IE 11 Not Supported

For optimal browsing, we recommend Chrome, Firefox or Safari browsers.

Developing New Tools to Improve Regional Predictions of Climate Change

New interagency program to generate high-resolution tools for addressing climate change at regional levels.

Photo: Edward Seidel (Credit: LSU)

On March 22 the National Science Foundation (NSF) and the U.S. Departments of Energy and Agriculture launched a joint research funding program designed to create high-resolution models that will be significantly more powerful than existing climate change models.

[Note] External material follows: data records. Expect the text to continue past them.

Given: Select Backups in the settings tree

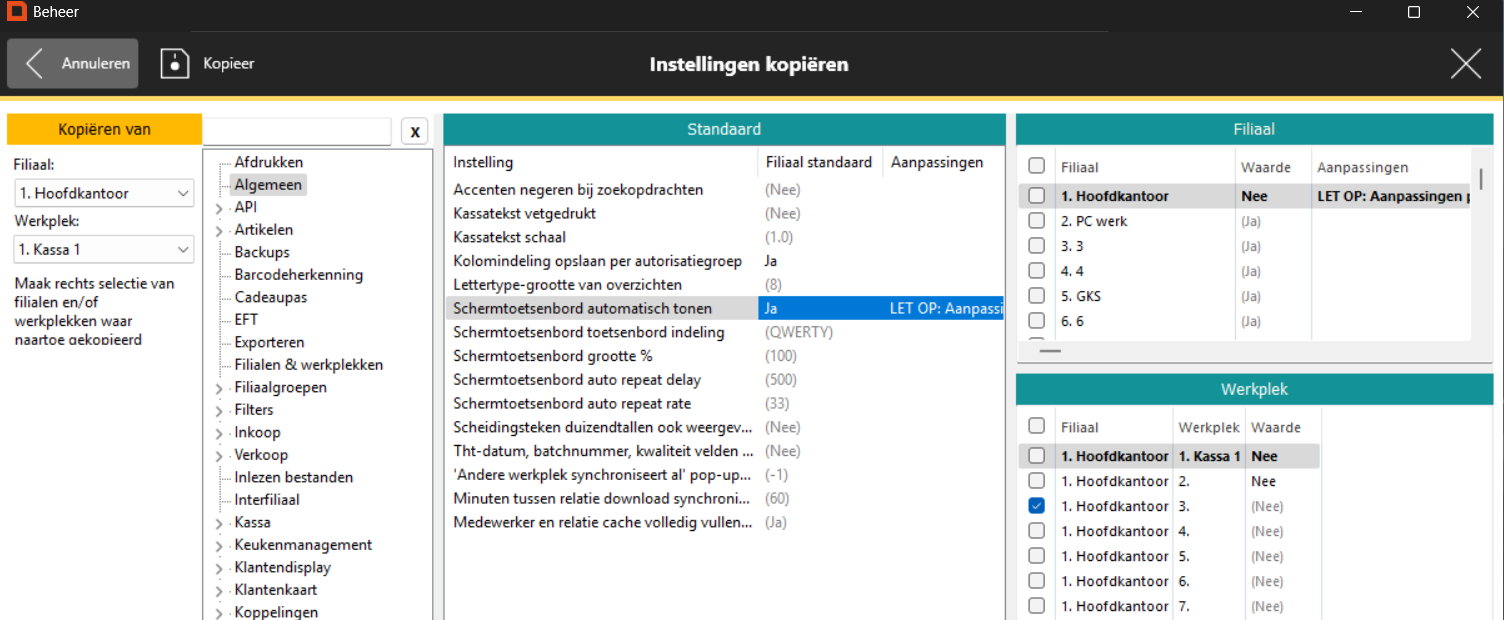Looking at the screenshot, I should click(262, 252).
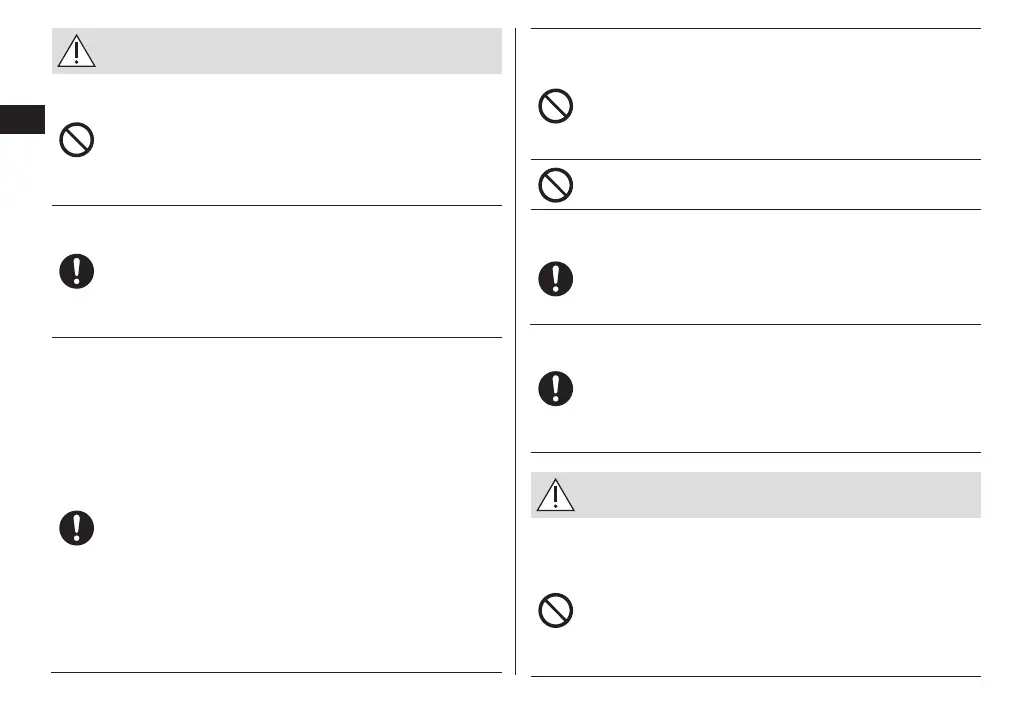The width and height of the screenshot is (1032, 726).
Task: Click the bottom prohibition symbol in right column
Action: pyautogui.click(x=555, y=610)
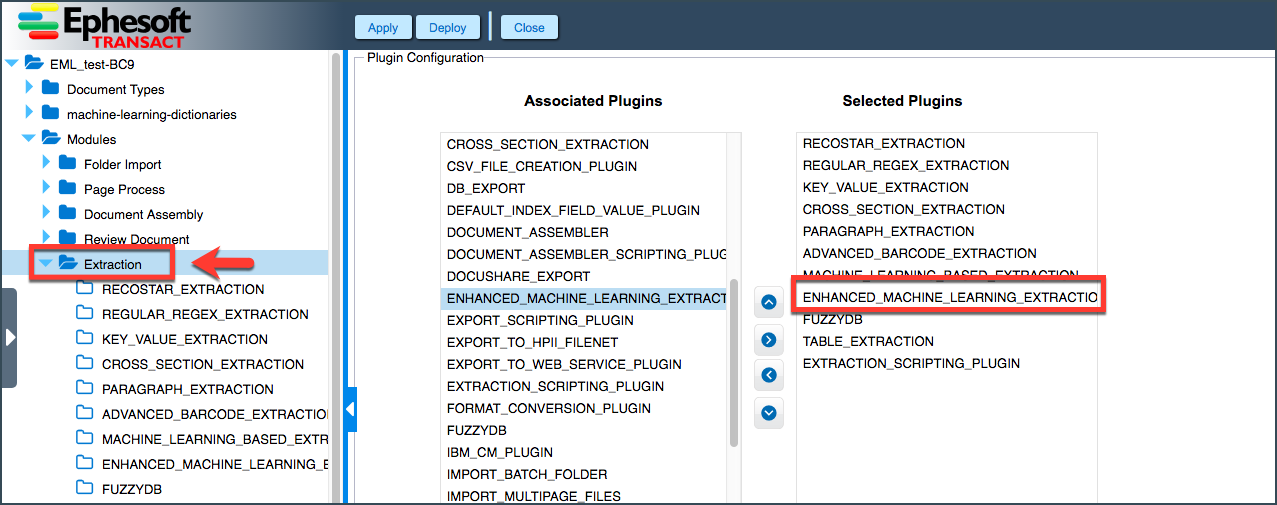Expand the Folder Import module
This screenshot has height=505, width=1277.
point(46,163)
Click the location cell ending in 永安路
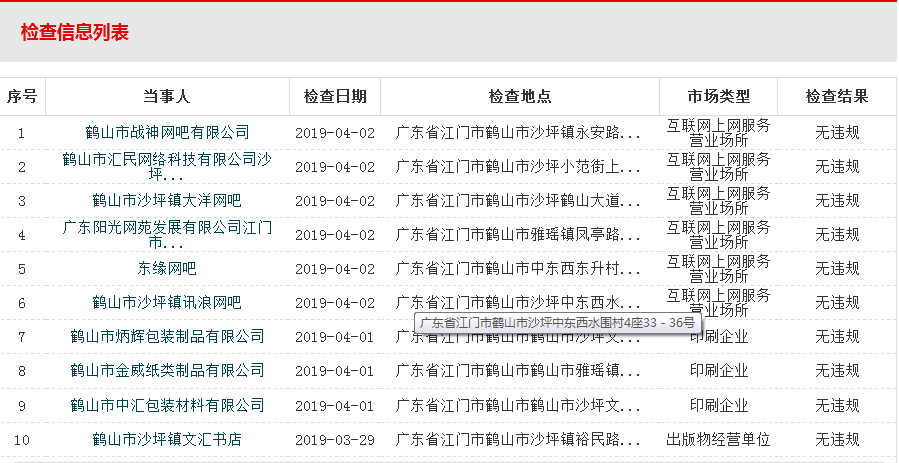The width and height of the screenshot is (899, 463). pyautogui.click(x=518, y=132)
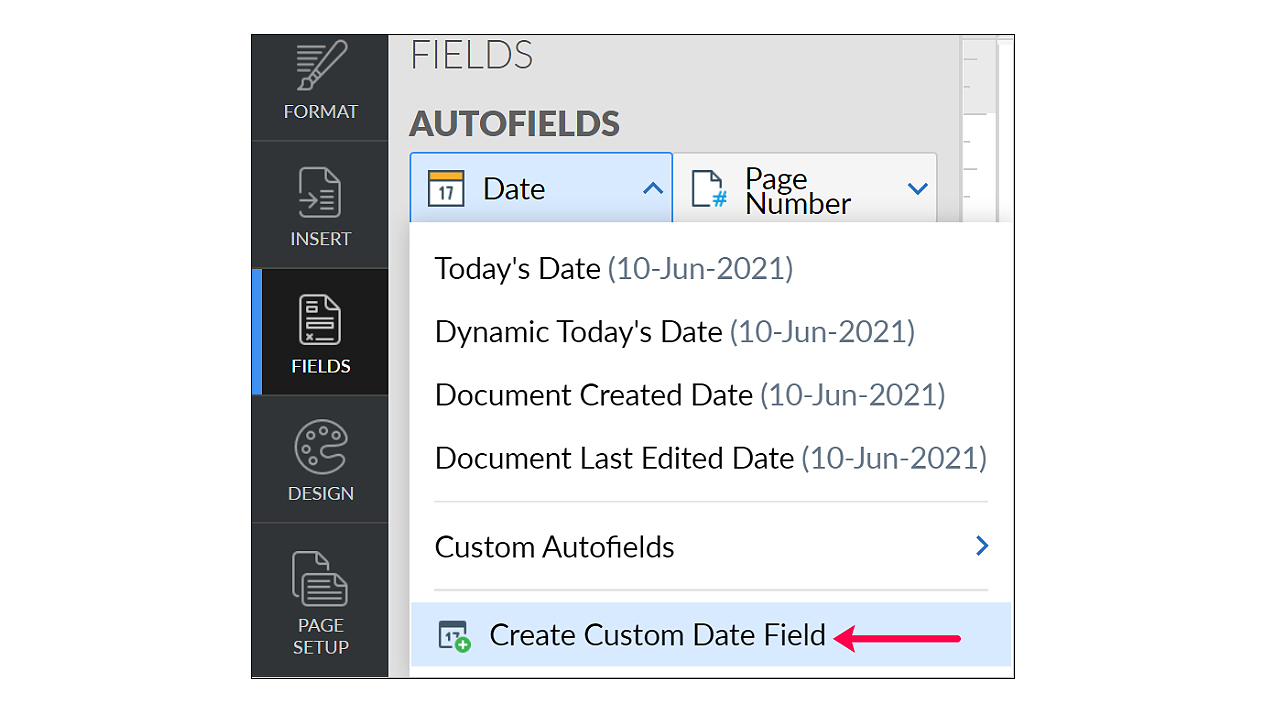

The goal, they say, is to develop new tools to help regional and local decision-makers to develop adaptation strategies for climate change.

Called Decadal and Regional Climate Prediction Using Earth System Models (EaSM), this new program, according to official statements, seeks to generate: 

1) predictions of climate change and associated impacts at more localized scales and over shorter time periods than previously possible; and

2) innovative interdisciplinary approaches to address the sources and impacts of climate change. These interdisciplinary approaches will draw on biologists, chemists, computer scientists, geoscientists, materials scientists, mathematicians, physicists, computer specialists and social scientists.

"This extraordinary and exciting multi-agency research program will enable a major step forward in our ability to understand and predict both climate change and its impacts on people--at the spatial and temporal scales relevant to human life and societal decision making," said Timothy Killeen, NSF's assistant director for the Geosciences Directorate.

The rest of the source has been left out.